The Death Star parts are the bases of the towers, where there are sorta lobby-ish things and bathrooms and the entrances. When you pass through the first of three turnstiles (provided you've managed to get a research card, giving you access to the ultra-special research level), you push through one set of heavy metal doors and pull open the next set. If you look to your left, you see this. Look to your right, and you get the first escalator. You go down the first escalator, trying to not get caught as you surreptitiously take pictures even though you vaguely recall being told cameras aren't allowed when you got your first research card a couple of years ago. You get to the landing, turn right, and you can start your way down the second, even longer escalator, and now you can see the ground and the people several stories below you.

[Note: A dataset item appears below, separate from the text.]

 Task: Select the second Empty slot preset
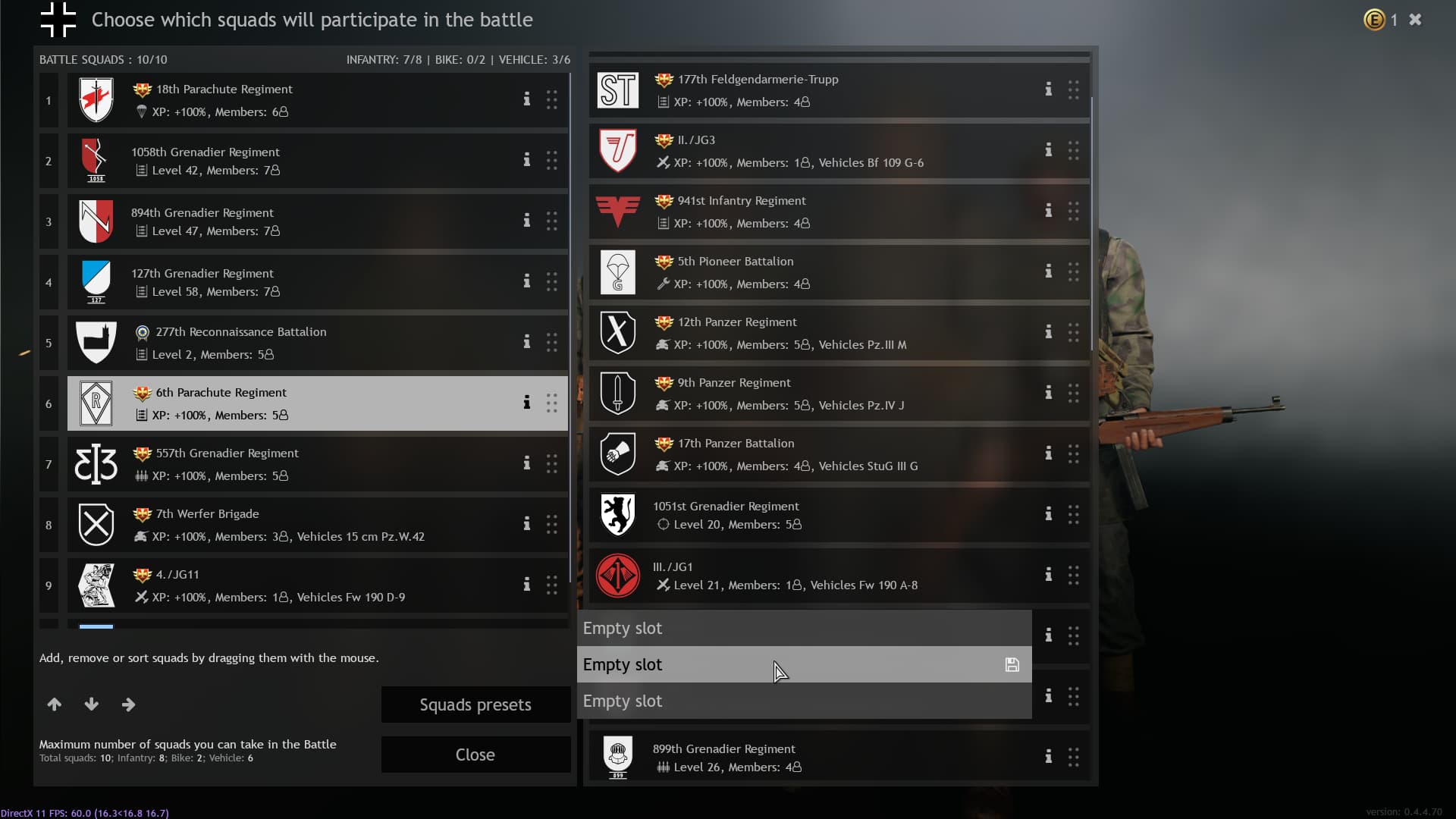click(x=804, y=664)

Because there are guards and a librarian at the bottom of that tower, I put the camera away and then took pictures from the bottom in another tower that isn't used as an entrance, and instead just contains an available bathroom and serves as a place for people to use their mobiles. The picture here is at the base of the Tour des Temps; please note the walkway at the top. Here are two views from the back: one more of the escalator and another walkway, the other more of the concrete walls. You probably can't tell (I tried to get pictures of the texture, but they didn't come out) but above the concrete, the walls are thin wire cables woven into a mesh pattern, and those big round things are for ventilation. You might think that this area is just unfinished, or in the middle of a remodel, but no, it was designed to be concrete and woven metal mesh. If stories and stories of metal walls with mostly pointless walkways (maybe they serve as plot development for a nerdy researching Luke and Leia?) don't add up to a library version of the Death Star, then I don't know what ever will.

Fresh.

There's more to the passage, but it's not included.